*Task details:* Your task is to tally the lines of the listing containing the word "this" and report the figure alone.

*Record set:*
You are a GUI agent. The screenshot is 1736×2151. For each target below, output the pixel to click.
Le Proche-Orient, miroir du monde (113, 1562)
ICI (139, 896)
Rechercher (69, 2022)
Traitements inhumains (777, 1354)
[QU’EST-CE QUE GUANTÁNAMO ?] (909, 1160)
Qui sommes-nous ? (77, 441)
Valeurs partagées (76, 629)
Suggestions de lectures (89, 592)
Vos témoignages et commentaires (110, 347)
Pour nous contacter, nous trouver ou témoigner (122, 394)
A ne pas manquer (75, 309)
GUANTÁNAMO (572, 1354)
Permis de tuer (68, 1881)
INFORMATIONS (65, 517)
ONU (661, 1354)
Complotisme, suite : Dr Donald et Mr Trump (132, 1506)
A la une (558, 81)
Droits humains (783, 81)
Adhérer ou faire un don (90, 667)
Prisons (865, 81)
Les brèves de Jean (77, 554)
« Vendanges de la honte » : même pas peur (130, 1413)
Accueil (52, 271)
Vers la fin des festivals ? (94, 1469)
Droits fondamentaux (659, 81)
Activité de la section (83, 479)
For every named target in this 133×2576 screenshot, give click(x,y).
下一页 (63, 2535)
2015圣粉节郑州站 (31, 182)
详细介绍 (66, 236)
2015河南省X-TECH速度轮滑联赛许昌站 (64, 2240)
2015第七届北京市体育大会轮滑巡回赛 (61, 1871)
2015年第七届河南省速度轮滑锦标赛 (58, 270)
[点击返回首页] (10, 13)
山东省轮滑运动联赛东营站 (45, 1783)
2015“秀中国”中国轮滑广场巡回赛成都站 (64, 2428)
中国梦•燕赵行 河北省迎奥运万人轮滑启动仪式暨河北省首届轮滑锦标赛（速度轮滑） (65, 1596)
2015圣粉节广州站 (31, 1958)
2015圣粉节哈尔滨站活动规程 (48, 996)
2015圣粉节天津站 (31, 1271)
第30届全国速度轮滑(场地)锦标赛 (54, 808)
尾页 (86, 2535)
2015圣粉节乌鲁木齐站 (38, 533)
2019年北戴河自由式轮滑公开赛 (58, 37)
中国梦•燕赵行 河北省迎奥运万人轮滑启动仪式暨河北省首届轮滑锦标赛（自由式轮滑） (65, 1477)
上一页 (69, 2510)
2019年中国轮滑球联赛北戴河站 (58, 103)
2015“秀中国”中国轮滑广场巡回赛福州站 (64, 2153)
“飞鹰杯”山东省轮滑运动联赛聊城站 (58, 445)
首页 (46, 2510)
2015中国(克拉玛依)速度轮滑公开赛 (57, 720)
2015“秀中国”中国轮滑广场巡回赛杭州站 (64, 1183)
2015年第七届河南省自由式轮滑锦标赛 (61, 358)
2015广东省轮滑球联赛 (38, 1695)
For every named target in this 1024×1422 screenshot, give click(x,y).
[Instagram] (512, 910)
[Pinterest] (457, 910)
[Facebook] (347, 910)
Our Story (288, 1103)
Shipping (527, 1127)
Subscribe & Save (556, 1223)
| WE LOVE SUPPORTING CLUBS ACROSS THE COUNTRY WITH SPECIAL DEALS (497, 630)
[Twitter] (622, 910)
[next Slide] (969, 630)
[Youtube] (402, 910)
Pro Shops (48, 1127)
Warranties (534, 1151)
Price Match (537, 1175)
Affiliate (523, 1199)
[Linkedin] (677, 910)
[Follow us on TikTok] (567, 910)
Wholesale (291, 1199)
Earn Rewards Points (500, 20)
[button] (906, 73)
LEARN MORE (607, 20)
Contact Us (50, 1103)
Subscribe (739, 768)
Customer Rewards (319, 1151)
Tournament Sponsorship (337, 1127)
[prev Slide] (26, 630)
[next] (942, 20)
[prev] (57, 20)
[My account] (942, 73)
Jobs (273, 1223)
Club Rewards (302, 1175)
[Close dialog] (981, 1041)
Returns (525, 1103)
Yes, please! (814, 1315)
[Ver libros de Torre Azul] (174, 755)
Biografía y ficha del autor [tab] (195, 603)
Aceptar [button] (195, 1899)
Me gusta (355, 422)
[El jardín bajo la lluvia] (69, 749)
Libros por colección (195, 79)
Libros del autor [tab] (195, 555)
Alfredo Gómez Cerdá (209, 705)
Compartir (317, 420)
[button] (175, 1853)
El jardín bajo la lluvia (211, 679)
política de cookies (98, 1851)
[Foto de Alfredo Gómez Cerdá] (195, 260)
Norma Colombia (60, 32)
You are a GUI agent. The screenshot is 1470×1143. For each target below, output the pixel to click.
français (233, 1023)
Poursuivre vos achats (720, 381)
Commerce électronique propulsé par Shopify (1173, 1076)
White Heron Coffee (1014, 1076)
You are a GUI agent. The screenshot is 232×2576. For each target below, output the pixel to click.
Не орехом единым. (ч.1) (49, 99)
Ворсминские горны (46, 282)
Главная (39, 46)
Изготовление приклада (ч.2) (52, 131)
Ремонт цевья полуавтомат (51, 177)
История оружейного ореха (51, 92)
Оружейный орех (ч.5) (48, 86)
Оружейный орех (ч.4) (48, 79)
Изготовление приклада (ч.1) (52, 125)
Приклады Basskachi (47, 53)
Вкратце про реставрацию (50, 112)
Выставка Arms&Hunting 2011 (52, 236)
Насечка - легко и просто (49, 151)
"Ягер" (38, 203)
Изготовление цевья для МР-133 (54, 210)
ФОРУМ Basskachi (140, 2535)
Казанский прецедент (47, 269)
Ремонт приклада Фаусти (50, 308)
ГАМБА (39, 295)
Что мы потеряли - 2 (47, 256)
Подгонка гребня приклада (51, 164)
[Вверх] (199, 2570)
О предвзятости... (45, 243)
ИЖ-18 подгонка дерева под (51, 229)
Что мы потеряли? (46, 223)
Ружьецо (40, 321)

*Answer below:* 2